The phrase “corona-crisis” is these days on everyone’s lips, and understandably so. We are faced with a deadly disease that, only a few months ago, was completely unknown and has in the meantime dramatically changed the lives of hundreds of millions of people across the world. They, no doubt, feel the crisis firsthand, but do they—do we?—really know what it means to be “in crisis”?

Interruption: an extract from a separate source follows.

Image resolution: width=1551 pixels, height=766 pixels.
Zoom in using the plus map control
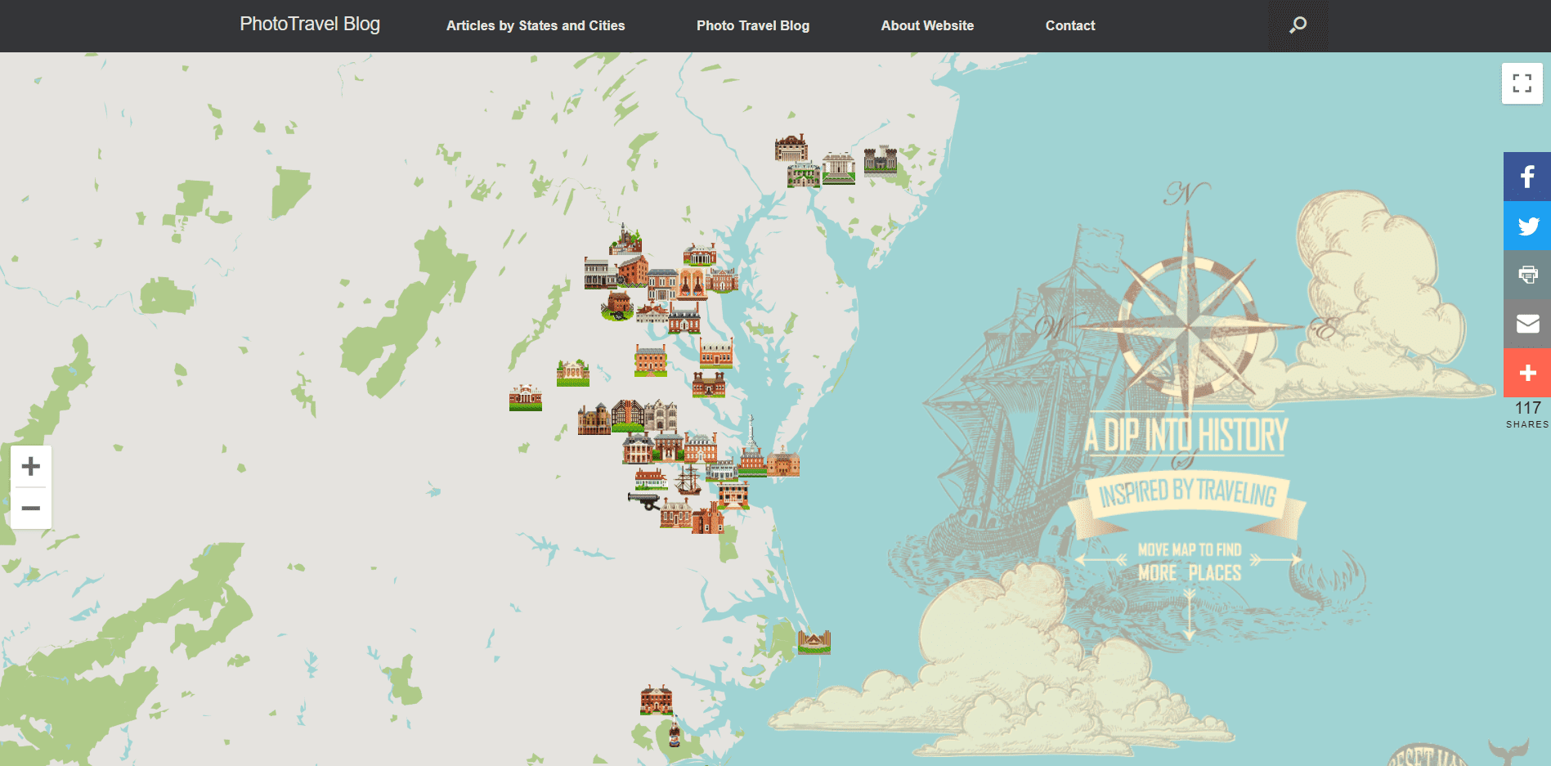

So far, the current public discourse around COVID-19 and its devastating effects has used the notion of “crisis” in almost exclusively descriptive terms, as if it were self-explanatory: a break from normality or, more abstractly, a temporary disruption of an otherwise stable preexisting condition. This overly simplified understanding of crisis is at the core of mainstream public propaganda about the struggle with the disease and its strategic goal, which could be summed up in a phrase that is heard everywhere at the moment: “return to normality.” This “return” is not only about what masses around the world, struck by the crisis, spontaneously want by themselves; rather, it is about what their political elites are promising them. Such a political promise, however, goes far beyond “getting things back on track.” It is much more a performative act of political mobilization, a call for action, which, as it is intrinsic to a political action, aims at shaping the future—a future that, curiously enough, looks like a status quo ante. At this juncture, at least, the notion of crisis becomes ideologically suspicious.

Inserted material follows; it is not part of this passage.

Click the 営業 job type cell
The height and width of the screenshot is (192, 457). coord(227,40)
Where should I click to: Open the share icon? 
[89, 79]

At somewhat higher levels of reflexion, the corona-crisis is regularly explained as a “revenge of nature”: what at first appears to be a sudden and dramatic salto of the virus from animals to humans—the “spillover event,” as scientists call it—is in fact only the final act of a long evolution-like process of transformation initiated and advanced by human agency and its ill treatment of nature. After having been misused for too long as a mere resource for a headless progression of humankind, subjected to endless extraction and exploitation that has led to what we today call climate change, nature strikes back. It is now exposing the intruder to the full scale of its contingency, which is threatening the very survival of the human race; the spilling over of a virus into the human species stands, in fact, for nature spilling out of control.

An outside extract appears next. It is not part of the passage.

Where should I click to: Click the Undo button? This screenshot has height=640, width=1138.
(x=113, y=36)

Bruno Latour is among the most prominent thinkers who have clearly put the global pandemic into the broader context of climate change. For him, the experience of the current health crisis is a sort of prelude—or, as he calls it, a “dress rehearsal”—for the major challenge ahead: the ecological crisis.[1] While the “war against the virus,” which an instructing and protecting nation-state fights with all the (biopolitical) means available to it, can have some success against this particular enemy, we are, Latour argues, totally unprepared for the coming “ecological mutation.” To cope with a crisis of this scale, an entire reorganization of living conditions will be required. The nineteenth-century model of a territorial nation-state, with its political and social infrastructure designed to uphold a particular (nation-)society consisting exclusively of, as Latour puts it, “humans among themselves,” is incapable of dealing with a pathogen that, unlike the coronavirus—which is only temporarily disrupting an alleged normality—“has changed the living conditions of all the inhabitants of the planet.” For the French philosopher, there is no doubt as to what this pathogen, which is already causing the next crisis, is: humanity itself.
Latour’s diagnosis of both the current and the coming crisis sounds realistic. His distrust in the institution of the nation-state, which, as he believes, is helpless in the face of the coming ecological crisis, seems not to need any additional argumentation. Even his most politically explicit statement—the warning against an “archaic” return to the old regime of national borders, which has been reactivated to protect us from the virus’s spread—can count on our full support. But is that all? Can a radical change in our concept of nature and of the world of objects, and their cognitive admission into the very idea of what the human is, what society is, and what our historical temporality is—as Latour suggests—brace us for the impact of the coming climate crisis, which, as is becoming increasingly clear to us, we might not survive? In short: Can a radical turn in our understanding of nature really help us to escape its revenge?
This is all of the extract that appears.